Run a spark job: python vs spark.submit

Question

The common way of running a spark job appears to be using spark-submit as below ( source ):

spark-submit --py-files pyfile.py,zipfile.zip main.py --arg1 val1

Being newer to spark, I wanted to know why this first method is preferred over running it from python ( example ):

python pyfile-that-uses-pyspark.py

The former method yields many more examples when googling the topic, but not explicitly stated reasons for it. In fact, here is another Stack Overflow question where one answer, repeated below, specifically tells the OP not to use the python method, but does not give a reason why.

dont run your py file as: python filename.py instead use: spark-submit filename.py

Can someone provide insight?

Answer 1

@mint Your comment is more or less correct.

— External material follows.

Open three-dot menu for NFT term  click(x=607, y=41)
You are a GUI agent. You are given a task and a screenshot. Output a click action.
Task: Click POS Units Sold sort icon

The spark-submit script in Spark's bin directory is used to launch applications on a cluster. It can use all of Spark's supported cluster managers through a uniform interface so you don't have to configure your application especially for each one.

As I understand, using python pyfile-that-uses-pyspark.py cannt launch an application on a cluster, or it's at least more difficult to do so.

Answer 2

The slightly longer answer, other than saying the Anaconda docs linked are wrong, and the official documentation never tells you to use python , is that Spark requires a JVM.

spark-submit is a wrapper around a JVM process that sets up the classpath, downloads packages, verifies some configuration, among other things. Running python bypasses this, and would have to all be re-built into pyspark/__init__.py so that those processes get ran when imported.